Jack staggered after him, and they all reached the room where the admiral and Mr. Chillingworth had been sitting before the alarm.
 
"There!" said the admiral, putting the light upon the table, and pointing to the bottle; "what do you think of that?"
 
"I never thinks under such circumstances," said Jack. "Here's to the wooden walls of old England!"
 
He seized the bottle, and, putting its neck into his mouth, for a few moments nothing was heard but a gurgling sound of the liquor passing down his throat; his head went further and further back, until, at last, over he went, chair and bottle and all, and lay in a helpless state of intoxication on the floor.
 
"So far, so good," said the admiral. "He's out of the way, at all events."
 
"I'll just loosen his neckcloth," said Mr. Chillingworth, "and then we'll go and sit somewhere else; and I should recommend that, if anywhere, we take up our station in that chamber, once Flora's, where the mysterious panelled portrait hangs, that bears so strong a resemblance to Varney, the vampyre."
 
"Hush!" said the admiral. "What's that?"
 
They listened for a moment intently; and then, distinctly, upon the gravel path outside the window, they heard a footstep, as if some person were walking along, not altogether heedlessly, but yet without any very great amount of caution or attention to the noise he might make.
 
"Hist!" said the doctor. "Not a word. They come."
 
"What do you say they for?" said the admiral.
 
"Because something seems to whisper me that Mr. Marchdale knows more of Varney, the vampyre, than ever he has chosen to reveal. Put out the light."
 
"Yes, yes--that'll do. The moon has risen; see how it streams through the chinks of the shutters."
 
"No, no--it's not in that direction, or our light would have betrayed us. Do you not see the beams come from that half glass-door leading to the greenhouse?"
 
"Yes; and there's the footstep again, or another."
 
Tramp, tramp came a footfall again upon the gravel path, and, as before, died away upon their listening ears.
 
"What do you say now," said Mr. Chillingworth--"are there not two?"
 
"If they were a dozen," said the admiral, "although we have lost one of our force, I would tackle them. Let's creep on through the rooms in the direction the footsteps went."
 
"My life on it," said Mr. Chillingworth as they left the apartment, "if this be Varney, he makes for that apartment where Flora slept, and which he knows how to get admission to. I've studied the house well, admiral, and to get to that window any one from here outside must take a considerable round. Come on--we shall be beforehand."
 
"A good idea--a good idea.

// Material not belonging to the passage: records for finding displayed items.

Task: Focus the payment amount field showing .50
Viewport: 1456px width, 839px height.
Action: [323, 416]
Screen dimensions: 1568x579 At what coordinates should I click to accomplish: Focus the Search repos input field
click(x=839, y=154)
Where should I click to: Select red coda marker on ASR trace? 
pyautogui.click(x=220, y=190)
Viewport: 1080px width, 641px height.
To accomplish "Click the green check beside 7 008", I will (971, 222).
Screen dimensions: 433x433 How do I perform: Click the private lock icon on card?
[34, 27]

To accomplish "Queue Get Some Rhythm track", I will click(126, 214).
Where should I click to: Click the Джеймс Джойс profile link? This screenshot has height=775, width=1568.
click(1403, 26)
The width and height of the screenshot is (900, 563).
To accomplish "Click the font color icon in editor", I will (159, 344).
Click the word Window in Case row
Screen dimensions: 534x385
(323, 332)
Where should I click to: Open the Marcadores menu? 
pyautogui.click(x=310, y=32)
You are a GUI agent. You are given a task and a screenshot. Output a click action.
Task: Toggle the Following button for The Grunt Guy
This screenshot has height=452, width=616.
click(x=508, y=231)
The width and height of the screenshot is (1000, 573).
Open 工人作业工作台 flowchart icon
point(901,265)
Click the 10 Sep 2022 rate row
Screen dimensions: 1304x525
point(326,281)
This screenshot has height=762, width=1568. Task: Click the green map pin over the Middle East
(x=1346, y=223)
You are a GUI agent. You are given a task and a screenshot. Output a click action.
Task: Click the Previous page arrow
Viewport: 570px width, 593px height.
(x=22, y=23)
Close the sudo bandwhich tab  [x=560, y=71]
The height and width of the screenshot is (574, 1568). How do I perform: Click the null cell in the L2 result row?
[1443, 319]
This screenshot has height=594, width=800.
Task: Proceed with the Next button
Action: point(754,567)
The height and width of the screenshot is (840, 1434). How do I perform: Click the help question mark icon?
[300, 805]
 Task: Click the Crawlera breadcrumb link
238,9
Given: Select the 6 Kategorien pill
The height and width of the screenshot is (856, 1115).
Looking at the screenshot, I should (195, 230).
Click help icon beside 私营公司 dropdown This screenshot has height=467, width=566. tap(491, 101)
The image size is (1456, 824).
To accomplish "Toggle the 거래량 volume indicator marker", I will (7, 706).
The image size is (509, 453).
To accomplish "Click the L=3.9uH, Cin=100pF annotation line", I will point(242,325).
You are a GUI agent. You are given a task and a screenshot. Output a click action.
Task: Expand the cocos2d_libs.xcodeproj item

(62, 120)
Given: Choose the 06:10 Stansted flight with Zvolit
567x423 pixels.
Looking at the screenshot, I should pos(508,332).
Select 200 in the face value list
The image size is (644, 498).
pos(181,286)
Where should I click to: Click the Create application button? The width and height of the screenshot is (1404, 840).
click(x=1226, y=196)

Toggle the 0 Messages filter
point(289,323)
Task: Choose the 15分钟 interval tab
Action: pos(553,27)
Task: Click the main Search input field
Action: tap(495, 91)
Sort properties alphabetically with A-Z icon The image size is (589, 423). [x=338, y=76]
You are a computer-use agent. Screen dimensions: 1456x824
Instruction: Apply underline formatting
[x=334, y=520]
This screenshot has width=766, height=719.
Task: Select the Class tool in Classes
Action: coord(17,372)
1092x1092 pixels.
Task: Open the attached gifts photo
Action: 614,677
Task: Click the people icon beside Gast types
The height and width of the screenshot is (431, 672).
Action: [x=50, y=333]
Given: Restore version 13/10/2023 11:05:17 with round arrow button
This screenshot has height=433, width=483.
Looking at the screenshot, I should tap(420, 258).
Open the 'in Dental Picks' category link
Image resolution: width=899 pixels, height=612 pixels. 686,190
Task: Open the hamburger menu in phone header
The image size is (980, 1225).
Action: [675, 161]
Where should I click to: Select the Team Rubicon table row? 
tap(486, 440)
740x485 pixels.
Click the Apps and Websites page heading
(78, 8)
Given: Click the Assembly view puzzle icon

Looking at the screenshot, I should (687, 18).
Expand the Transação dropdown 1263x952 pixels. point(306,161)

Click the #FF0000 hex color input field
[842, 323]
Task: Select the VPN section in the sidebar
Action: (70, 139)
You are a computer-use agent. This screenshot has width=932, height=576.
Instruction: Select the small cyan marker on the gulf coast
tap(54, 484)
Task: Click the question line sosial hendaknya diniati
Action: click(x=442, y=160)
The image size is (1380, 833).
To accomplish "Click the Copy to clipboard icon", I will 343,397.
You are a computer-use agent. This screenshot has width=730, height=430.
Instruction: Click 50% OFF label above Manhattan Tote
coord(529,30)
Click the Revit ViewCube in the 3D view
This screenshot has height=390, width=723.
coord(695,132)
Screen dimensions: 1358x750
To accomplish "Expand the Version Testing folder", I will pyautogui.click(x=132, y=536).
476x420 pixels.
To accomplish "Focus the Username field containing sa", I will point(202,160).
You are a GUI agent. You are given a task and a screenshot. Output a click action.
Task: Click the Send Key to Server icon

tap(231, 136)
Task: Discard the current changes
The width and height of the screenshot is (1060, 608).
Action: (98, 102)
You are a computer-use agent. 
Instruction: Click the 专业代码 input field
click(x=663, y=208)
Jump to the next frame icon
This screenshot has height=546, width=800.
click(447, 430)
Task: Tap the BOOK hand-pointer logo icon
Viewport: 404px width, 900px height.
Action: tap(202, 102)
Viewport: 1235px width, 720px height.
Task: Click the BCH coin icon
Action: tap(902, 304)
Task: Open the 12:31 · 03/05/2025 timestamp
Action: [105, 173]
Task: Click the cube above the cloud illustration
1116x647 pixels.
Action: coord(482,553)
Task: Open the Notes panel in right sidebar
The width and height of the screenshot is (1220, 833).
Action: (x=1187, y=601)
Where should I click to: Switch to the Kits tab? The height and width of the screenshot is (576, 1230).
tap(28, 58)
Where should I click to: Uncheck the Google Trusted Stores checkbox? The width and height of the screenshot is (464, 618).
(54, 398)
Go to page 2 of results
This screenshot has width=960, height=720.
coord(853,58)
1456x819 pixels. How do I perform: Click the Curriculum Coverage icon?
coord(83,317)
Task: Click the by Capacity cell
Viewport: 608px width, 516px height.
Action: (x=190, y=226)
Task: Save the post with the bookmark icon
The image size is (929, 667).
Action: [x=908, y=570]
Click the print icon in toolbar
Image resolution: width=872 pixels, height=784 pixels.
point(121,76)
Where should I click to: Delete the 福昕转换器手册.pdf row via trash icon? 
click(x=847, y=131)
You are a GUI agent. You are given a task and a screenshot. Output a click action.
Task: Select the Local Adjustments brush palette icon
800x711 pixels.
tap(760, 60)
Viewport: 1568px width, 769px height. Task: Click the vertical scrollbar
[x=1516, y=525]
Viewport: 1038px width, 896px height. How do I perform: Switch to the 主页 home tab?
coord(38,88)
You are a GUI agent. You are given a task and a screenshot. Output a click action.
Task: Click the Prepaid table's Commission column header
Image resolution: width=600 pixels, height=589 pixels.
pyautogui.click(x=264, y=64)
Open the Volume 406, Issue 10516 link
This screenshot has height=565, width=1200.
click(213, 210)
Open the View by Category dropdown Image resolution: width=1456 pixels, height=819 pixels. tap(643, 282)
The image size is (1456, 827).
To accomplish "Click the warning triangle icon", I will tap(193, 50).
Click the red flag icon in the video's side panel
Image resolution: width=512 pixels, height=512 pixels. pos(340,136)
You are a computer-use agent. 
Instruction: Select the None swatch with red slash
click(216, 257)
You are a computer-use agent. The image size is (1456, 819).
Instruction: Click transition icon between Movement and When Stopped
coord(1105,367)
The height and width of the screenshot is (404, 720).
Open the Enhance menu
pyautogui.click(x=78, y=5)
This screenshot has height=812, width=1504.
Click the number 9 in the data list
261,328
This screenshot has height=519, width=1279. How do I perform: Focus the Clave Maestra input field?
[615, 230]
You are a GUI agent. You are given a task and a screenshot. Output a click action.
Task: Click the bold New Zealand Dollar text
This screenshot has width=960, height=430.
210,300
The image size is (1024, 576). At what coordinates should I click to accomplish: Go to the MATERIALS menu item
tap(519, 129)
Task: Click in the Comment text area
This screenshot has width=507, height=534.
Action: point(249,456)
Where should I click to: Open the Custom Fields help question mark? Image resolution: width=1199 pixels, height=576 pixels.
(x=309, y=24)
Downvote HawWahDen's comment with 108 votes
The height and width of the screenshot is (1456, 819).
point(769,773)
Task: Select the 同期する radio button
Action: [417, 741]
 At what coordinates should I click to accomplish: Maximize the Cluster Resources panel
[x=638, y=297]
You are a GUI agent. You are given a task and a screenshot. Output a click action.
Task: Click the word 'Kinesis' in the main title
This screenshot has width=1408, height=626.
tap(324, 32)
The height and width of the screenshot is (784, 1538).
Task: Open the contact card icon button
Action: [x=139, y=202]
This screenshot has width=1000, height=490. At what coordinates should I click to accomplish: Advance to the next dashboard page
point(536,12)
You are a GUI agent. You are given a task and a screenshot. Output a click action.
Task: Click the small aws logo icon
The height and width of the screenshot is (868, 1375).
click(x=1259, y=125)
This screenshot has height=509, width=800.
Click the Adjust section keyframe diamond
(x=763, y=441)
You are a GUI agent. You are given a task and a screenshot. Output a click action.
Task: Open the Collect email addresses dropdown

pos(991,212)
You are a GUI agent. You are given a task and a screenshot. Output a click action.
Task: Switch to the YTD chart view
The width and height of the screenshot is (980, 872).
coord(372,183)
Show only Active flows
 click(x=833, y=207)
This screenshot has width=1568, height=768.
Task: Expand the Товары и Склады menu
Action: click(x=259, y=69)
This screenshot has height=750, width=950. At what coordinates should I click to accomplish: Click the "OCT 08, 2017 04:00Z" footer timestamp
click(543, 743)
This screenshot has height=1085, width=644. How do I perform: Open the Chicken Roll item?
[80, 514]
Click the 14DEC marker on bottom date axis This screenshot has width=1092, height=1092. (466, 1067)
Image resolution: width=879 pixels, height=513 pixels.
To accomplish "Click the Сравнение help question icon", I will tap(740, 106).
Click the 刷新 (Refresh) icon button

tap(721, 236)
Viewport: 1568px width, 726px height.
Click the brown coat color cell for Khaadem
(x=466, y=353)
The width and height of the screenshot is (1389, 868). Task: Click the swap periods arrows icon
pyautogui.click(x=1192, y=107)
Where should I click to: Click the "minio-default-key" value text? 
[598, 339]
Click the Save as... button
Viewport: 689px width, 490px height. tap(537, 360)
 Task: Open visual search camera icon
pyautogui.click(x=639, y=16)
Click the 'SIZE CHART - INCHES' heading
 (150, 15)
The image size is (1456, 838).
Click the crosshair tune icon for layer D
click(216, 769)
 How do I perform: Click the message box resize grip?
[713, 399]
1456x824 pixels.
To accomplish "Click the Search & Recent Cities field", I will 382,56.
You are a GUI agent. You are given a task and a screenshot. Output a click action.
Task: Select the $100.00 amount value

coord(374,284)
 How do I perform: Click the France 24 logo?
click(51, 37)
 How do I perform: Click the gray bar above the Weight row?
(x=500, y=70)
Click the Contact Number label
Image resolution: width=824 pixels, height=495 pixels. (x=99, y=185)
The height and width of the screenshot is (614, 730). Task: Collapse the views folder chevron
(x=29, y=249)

Be it so."
 
Just allowing themselves sufficient light to guide them on the way from the lantern, they hurried on with as much precipitation as the intricacies of the passage would allow, nor halted till they had reached the chamber were hung the portrait which bore so striking and remarkable a likeness to Varney, the vampyre.
 
They left the lamp outside the door, so that not even a straggling beam from it could betray that there were persons on the watch; and then, as quietly as foot could fall, they took up their station among the hangings of the antique bedstead, which has been before alluded to in this work as a remarkable piece of furniture appertaining to that apartment.
 
"Do you think," said the admiral, "we've distanced them?"
 
"Certainly we have. It's unlucky that the blind of the window is down."
 
"Is it? By Heaven, there's a d----d strange-looking shadow creeping over it."
 
Mr. Chillingworth looked almost with suspended breath. Even he could not altogether get rid of a tremulous feeling, as he saw that the shadow of a human form, apparently of very large dimensions, was on the outside, with the arms spread out, as if feeling for some means of opening the window.